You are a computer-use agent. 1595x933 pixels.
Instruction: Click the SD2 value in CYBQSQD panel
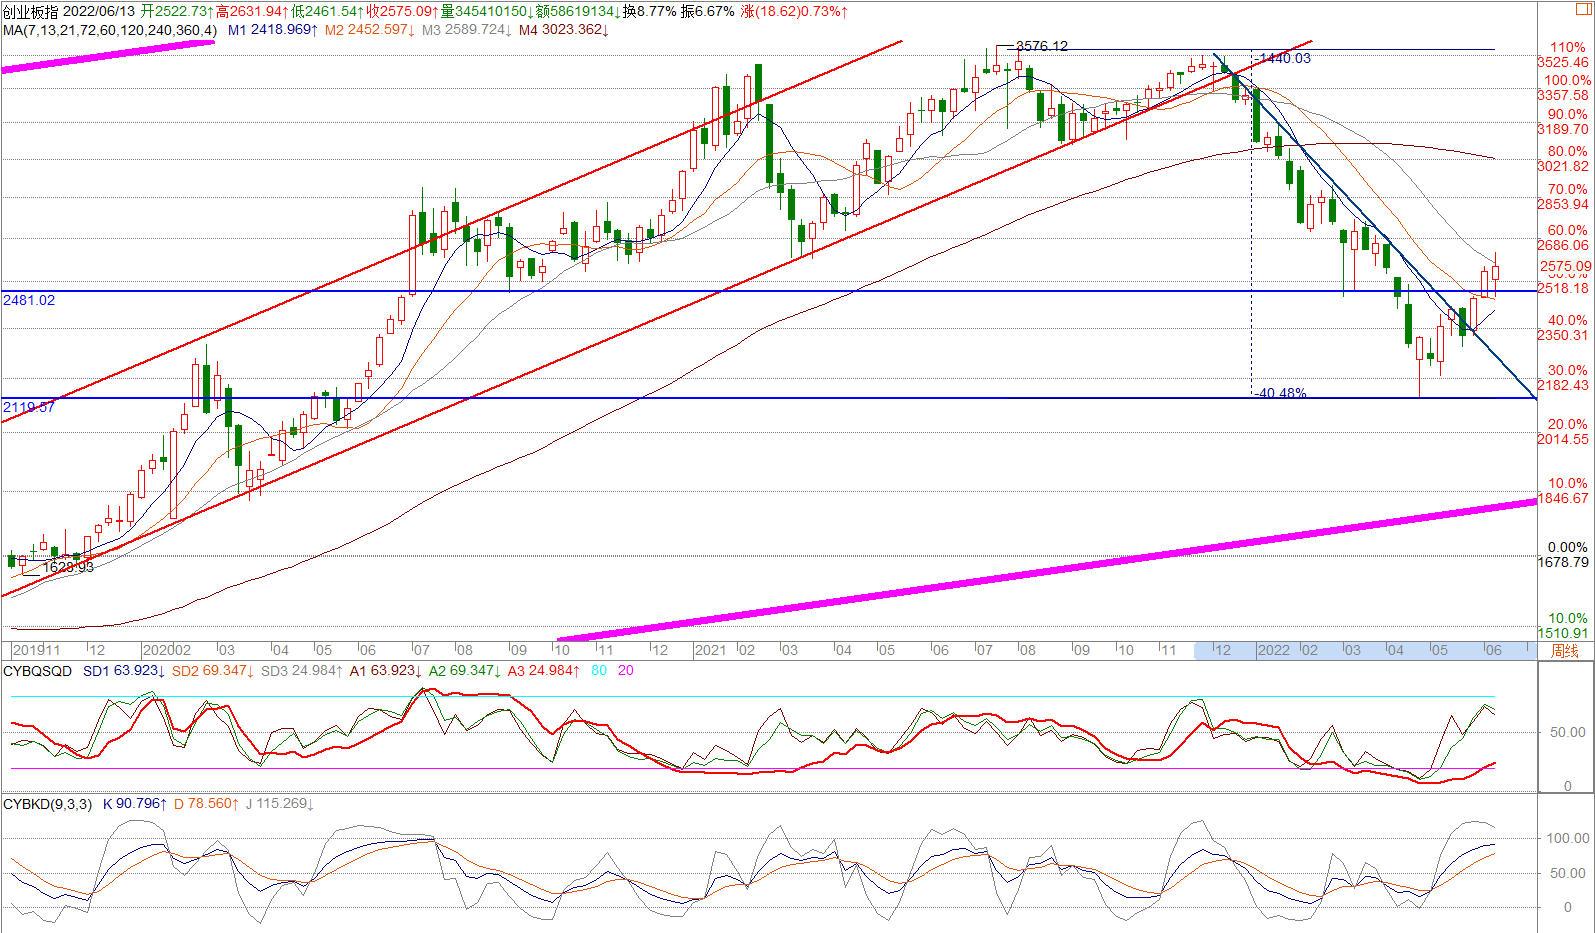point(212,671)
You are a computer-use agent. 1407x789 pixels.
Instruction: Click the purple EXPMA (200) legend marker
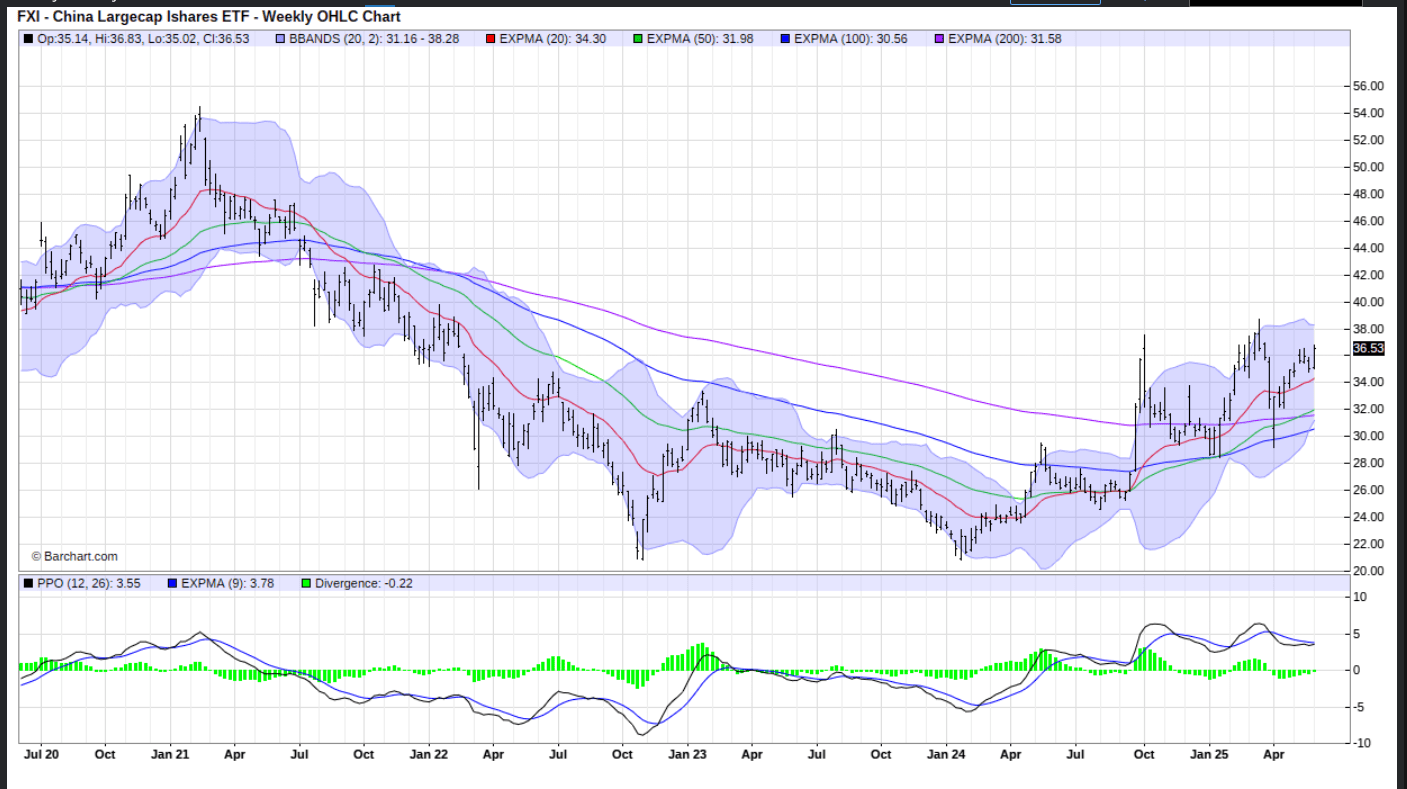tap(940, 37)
· · · · · · ·
● Requirements
Rewrite every line of the records above, keeping the requests, and shift each coordinate in the answers by -94. Leave the pictures out.

● Exercise result
You are a computer-use agent. 1595x933 pixels.
Instruction: Click the SD2 value in CYBQSQD panel
point(118,577)
You are a computer-use agent. 1407x789 pixels.
Instruction: Click the purple EXPMA (200) legend marker
tap(846, -57)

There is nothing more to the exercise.